Jumlah tersebut mendekati tingkat sebelum pandemi, dan mencakup sekitar 800.000 orang Amerika. Sehari setelah serangan itu, Kementerian Pariwisata Israel mengatakan tur harus dihindari dan wisatawan harus tinggal di hotel atau di kapal pesiar.
Lebih dari 90.000 wisatawan berada di Israel, dan ribuan orang telah mengunjungi situs-situs nasional selama seminggu terakhir. Namun, pada hari yang sama, pemerintah AS menaikkan peringatan perjalanan untuk Israel dan Tepi Barat ke Level 3 atau mempertimbangkan kembali perjalanan. Ini merupakan level tertinggi kedua. Sementara Inggris menyarankan agar semua perjalanan kecuali yang penting ke Israel dan wilayah Palestina dilarang.
Ketua Asosiasi Hotel Arab, Elias al-Arja mengatakan, pekan lalu sebagian besar hotel di Tepi Barat membantu wisatawan melarikan diri setelah kekerasan dimulai. Dia mengatakan, sekitar 90 persen hotel di Tepi Barat.

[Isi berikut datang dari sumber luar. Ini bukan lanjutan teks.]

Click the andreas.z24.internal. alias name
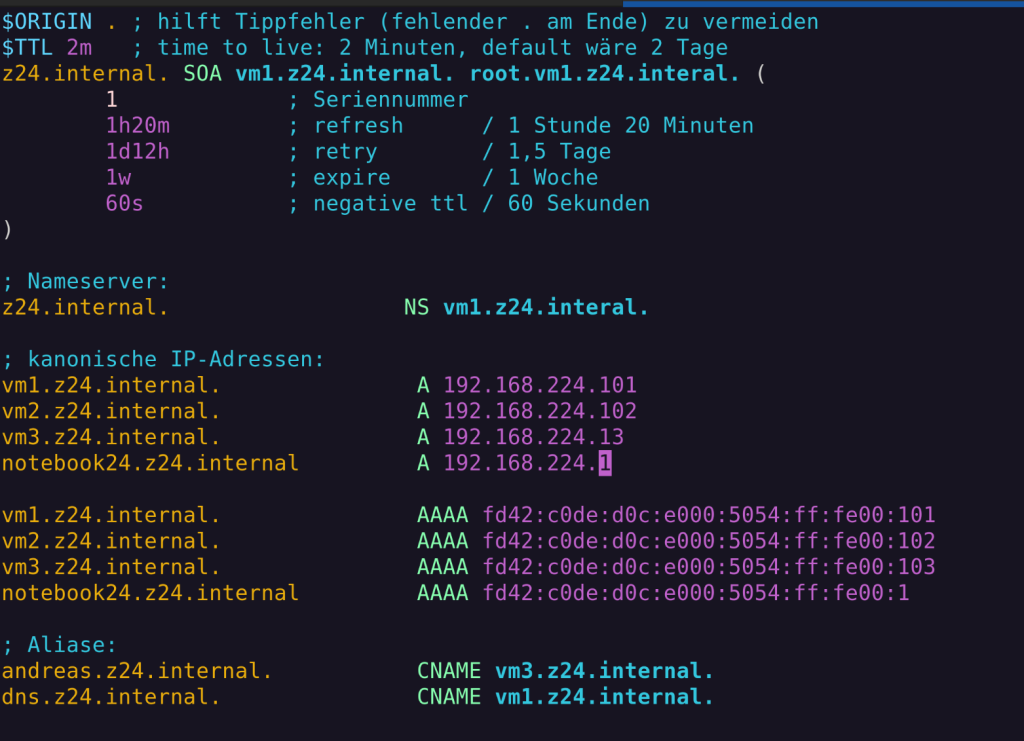1024x741 pixels. 137,671
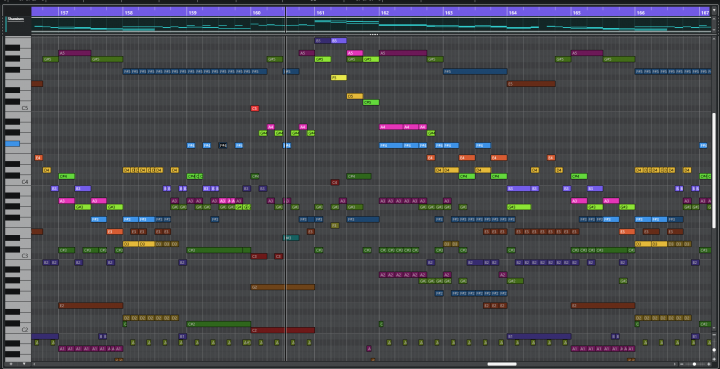The width and height of the screenshot is (720, 369).
Task: Select the teal D#3 note near playhead
Action: (x=291, y=238)
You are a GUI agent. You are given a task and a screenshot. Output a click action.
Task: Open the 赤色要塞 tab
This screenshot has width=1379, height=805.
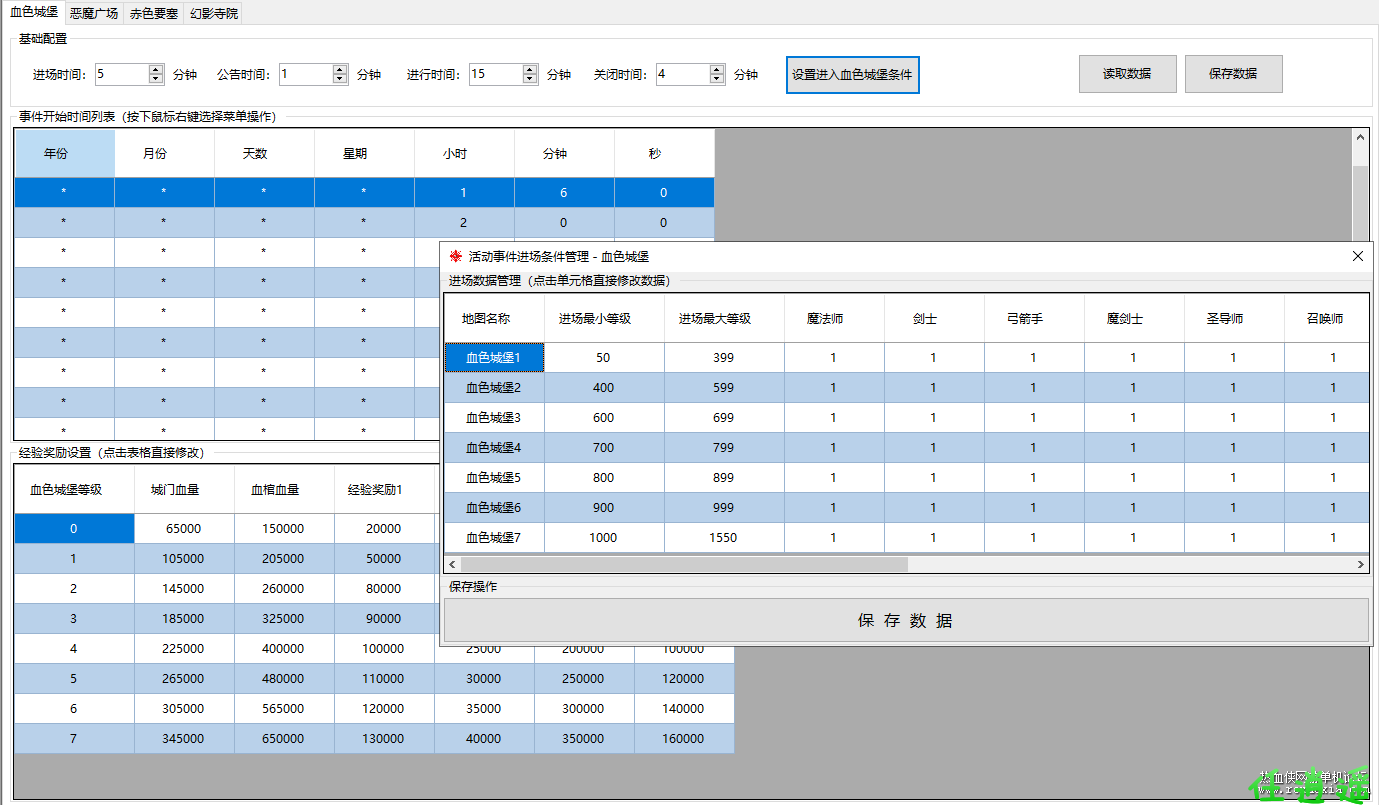[x=154, y=14]
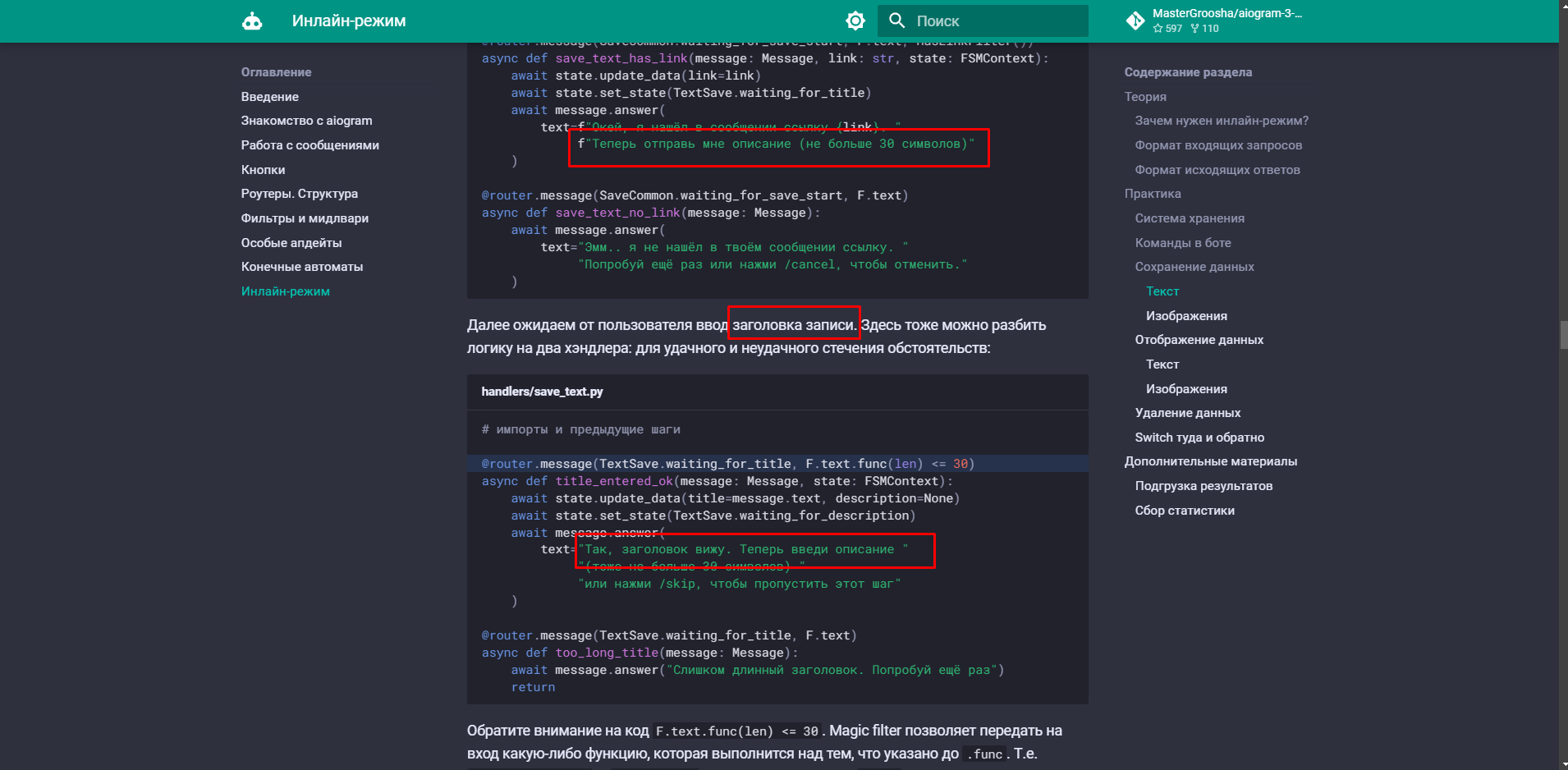This screenshot has height=770, width=1568.
Task: Click the git repository diamond icon
Action: pos(1135,21)
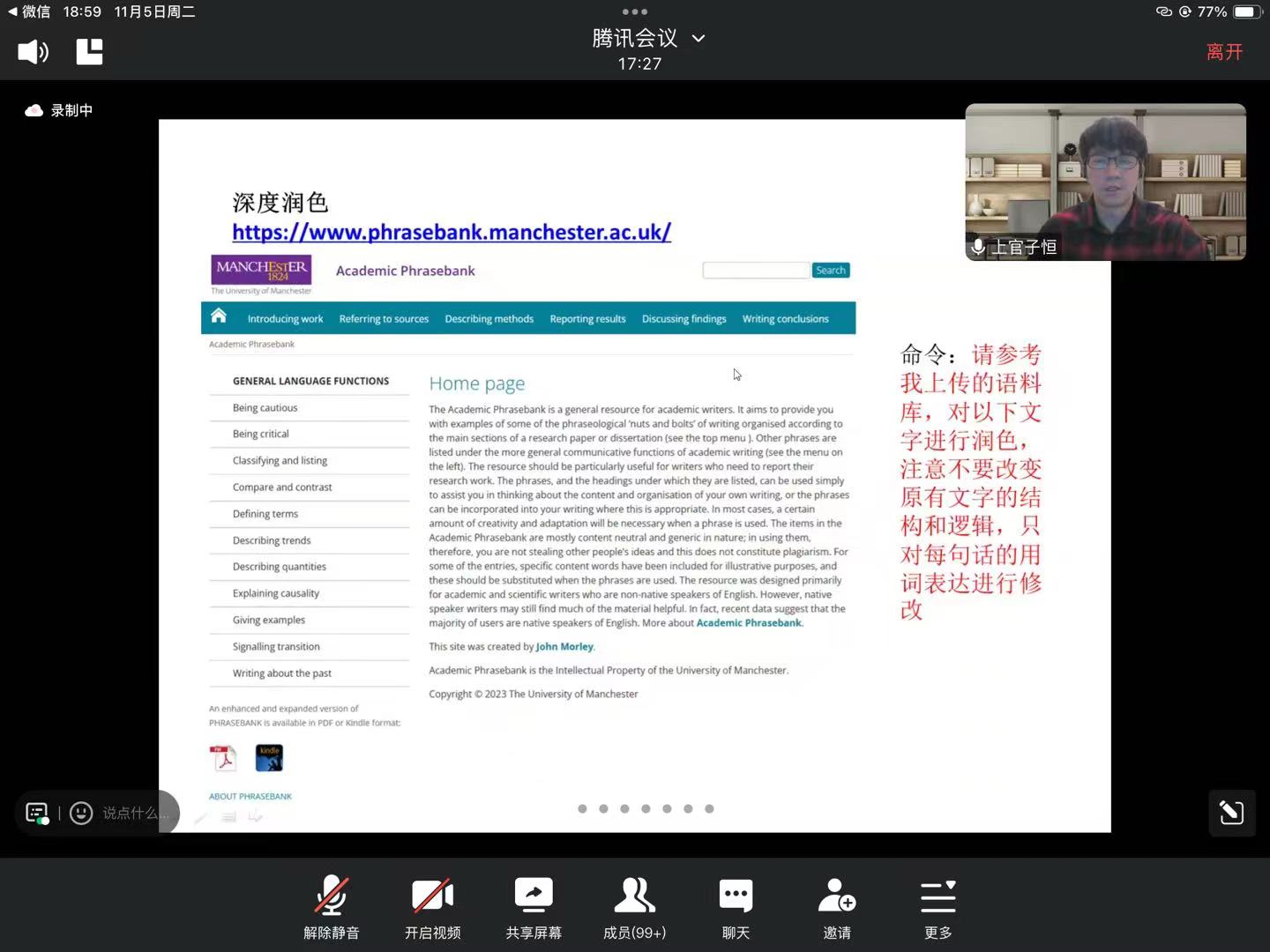Open the emoji reaction picker
The width and height of the screenshot is (1270, 952).
point(81,813)
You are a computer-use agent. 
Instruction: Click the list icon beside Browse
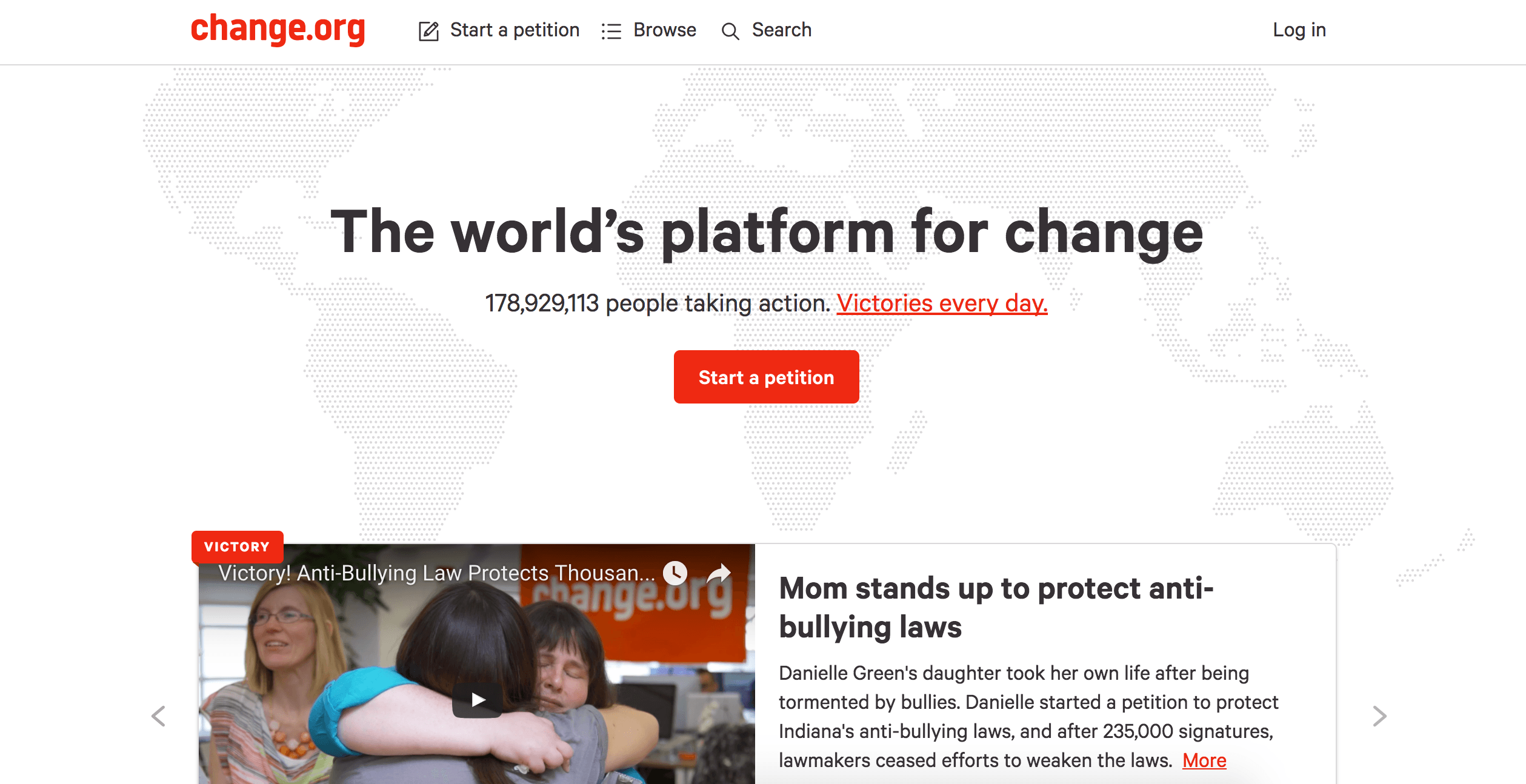point(612,30)
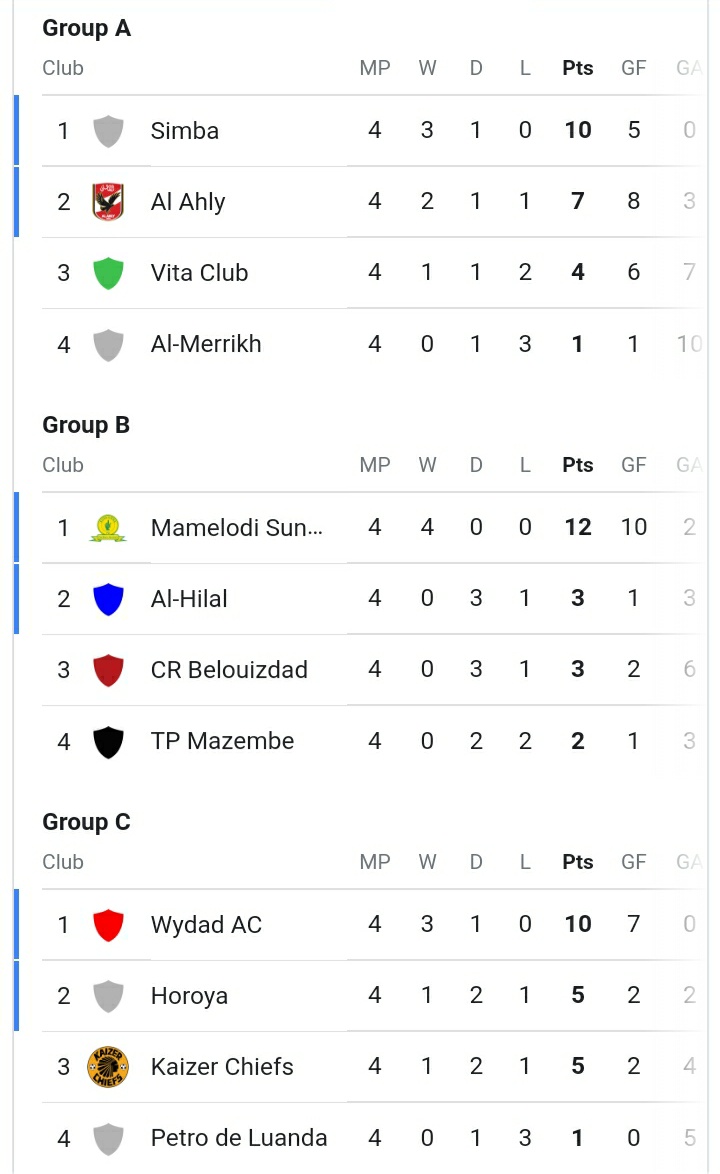Click the black TP Mazembe shield icon
The width and height of the screenshot is (720, 1174).
(x=108, y=741)
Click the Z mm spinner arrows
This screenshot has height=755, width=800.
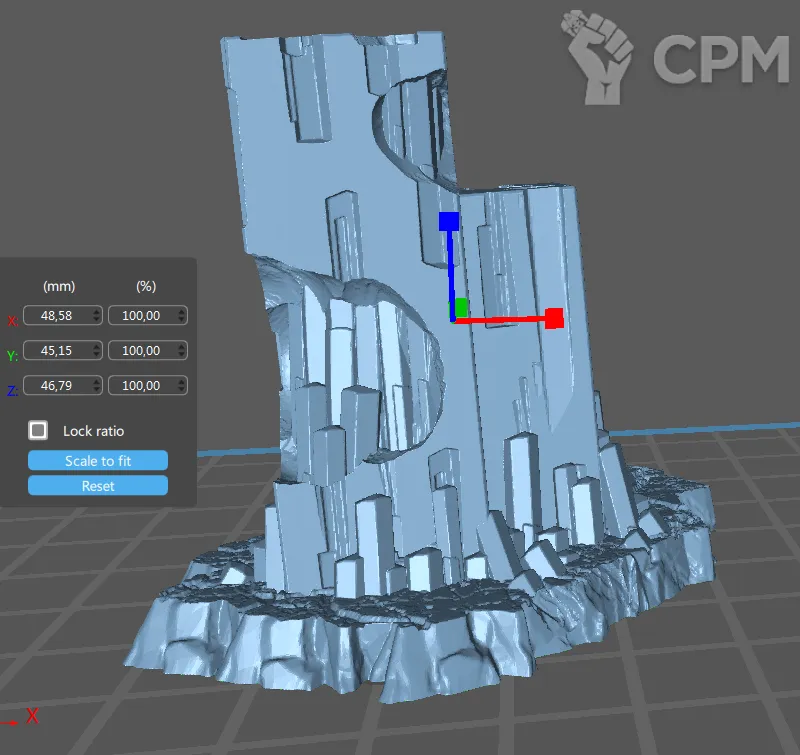click(x=96, y=385)
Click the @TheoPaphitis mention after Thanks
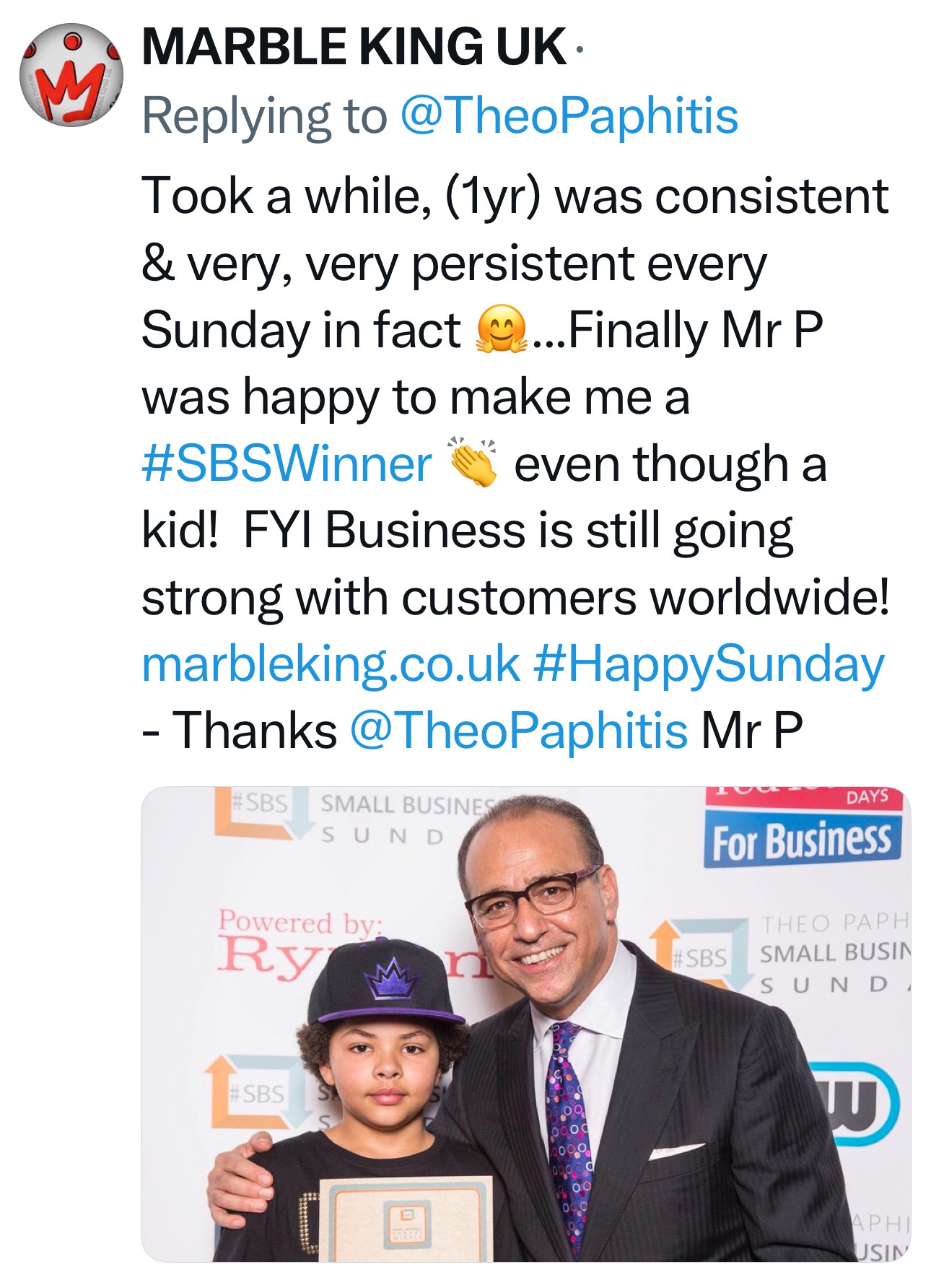This screenshot has width=931, height=1288. [x=518, y=730]
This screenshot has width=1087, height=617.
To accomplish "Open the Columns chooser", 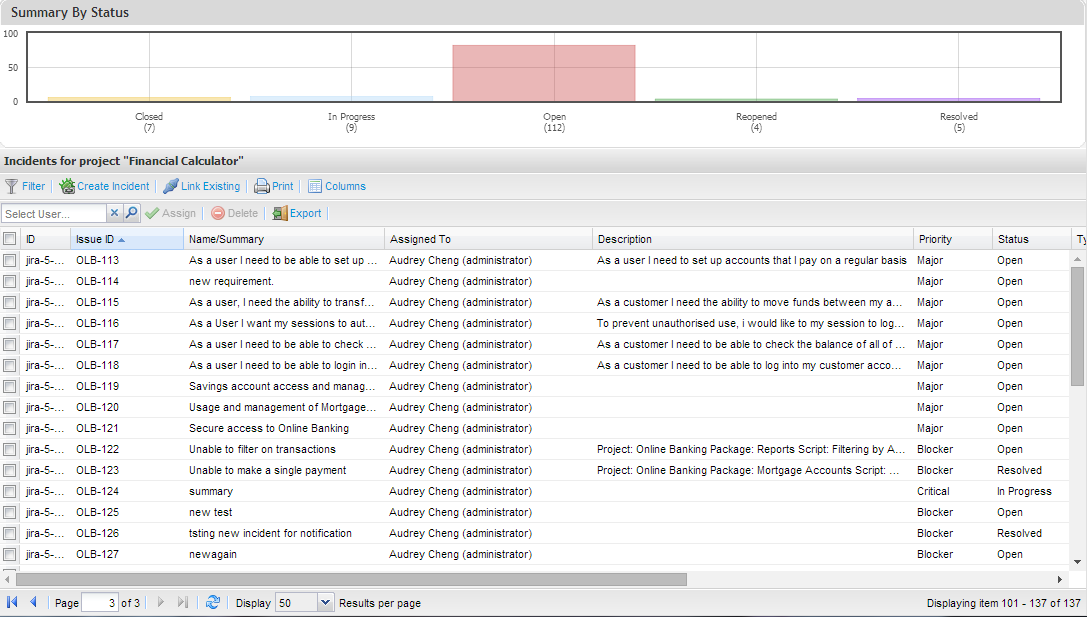I will click(x=336, y=186).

Dan Hotels dan Isrotel mengatakan, mereka menyediakan kamar bagi orang-orang yang melarikan diri dari perbatasan Gaza. Mereka juga menawarkan diskon 50 persen untuk penduduk lokal.
Kelompok wisata Authentic Israel telah meminta wisatawan yang memesan perjalanan kemudian dibatalkan untuk menyumbangkan masing-masing 150 dolar AS guna mendukung stafnya selama krisis. Operator tur Australia, Intrepid Travel, telah membatalkan tur ke Israel dan wilayah Palestina hingga akhir tahun ini.
Odysseys Unlimited telah menangguhkan perjalanannya ke Israel hingga 31 Maret. Perusahaan AS tersebut akan melanjutkan tur di Mesir dan Yordania, namun mereka memberi para tamu pilihan untuk pindah ke tanggal berikutnya atau tujuan lain. Sementara beberapa dijadwal ulang ke tahun depan.